Aug 24, 2008 Letters Comments Off on My Guyana has delivered
I’d like to add my two bits to a topic that has been receiving a lot of attention in the media recently — Guyana’s hosting of CARIFESTA X.
At the time of the inaugural CARIFESTA in 1972, I was not yet born, and even though footage of other festivals was broadcast over time, I was very anxious to be a part of CARIFESTA X.
As with the hosting of other international events, I observed the heightened sprucing-up activities that aimed to make our city appear even lovelier.
I chose to ignore the cynics who spoke of excessive spending and unpreparedness and other such trivia.
Guyana was planning to host this mega-event once more, and I determined to be a part of, even losing a day’s pay because I queued up for my ticket from 7:30hrs to 14:00hrs. Guyana was going to be on show, and I was not going to be left out, no matter the cost.

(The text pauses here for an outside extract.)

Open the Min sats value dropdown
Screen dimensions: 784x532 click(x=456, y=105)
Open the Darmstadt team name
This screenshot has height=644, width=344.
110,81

And then the big day came.
At around 14:30hrs on 22-08-08, I was still at home and was very anxious, because I had these images of congested traffic, long queues at the entrance to the venue, and a mad rush to secure the ‘better’ seats.
I was fussing because I had promised to heed the televised advertisements (kudos!) which suggested that patrons leave the city early so as to avoid traffic hiccups.

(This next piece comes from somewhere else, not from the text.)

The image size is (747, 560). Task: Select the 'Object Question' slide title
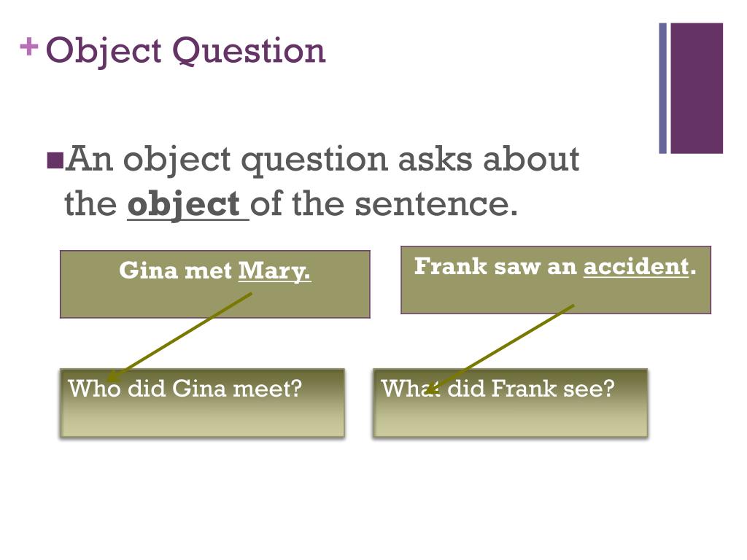click(x=185, y=51)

Forty-five minutes later, I was in a taxi — one of those which sported the ‘taxi’ sign on its top — on Mandela Avenue, heading to the National Stadium, Providence.
As we turned into and made our way along the East Bank carriageway, my anxiety was transformed, first to surprise, then to satisfaction, peaking at pride.
I was first surprised that there was not a build-up of traffic — forgive me — and in my ignorance dismissed it as being as a result of the other patrons either being early, as was advised, or, in true Guyanese style, running late.
This feeling changed to one of satisfaction as I saw our traffic police out in full force, directing the traffic and doing a very good job. (Kudos!)
I arrived at the Stadium all excited, eagerly joining the line that would facilitate my entrance to the interior. While in the line — which was moving along nicely — two kind gentlemen, I believe they were volunteers, were advising patrons who carried the presidential passes to have their names written on them, and were even lending them pens to get this done. (Kudos!)
I passed through the security checkpoint quickly, took my seat and awaited the start of the grand opening ceremony.
There were 20 to go. Just as I was settling in, something that can now be safely classified as “Guyanese” happened: the skies opened and the rains came.
Lasting for just over an hour, the rain poured, but it did nothing to dampen the spirits of Guyanese. We sat and waited, being thrilled intermittently by the hovering skyvan and helicopter.
At approximately 17:30hrs, the show was ready to begin, the first event being the march past by the participating nations. From that first event to about 21:15 hrs, I witnessed one of the most captivating cultural presentations ever.
The choreography, the costumes, the props and the performances all served to evoke deep feelings of nationhood and of oneness. I was satisfied.
An older woman sitting next to me commented that it could have been better, but I truly believe that Guyana delivered.
Even the remarks made by our President and Culture Minister were void of political remarks, and I think that the opening ceremony of CARIFESTA X was truly a representation of a rich culture, one that all should and must be proud of.
As the host of this mega- event, we sell ourselves as champions (kudos!), for that is what we are.
The opening ceremony of CARIFESTA X was an excellent display of rich, diverse culture, and I’m proud, now more than ever, to be Guyanese.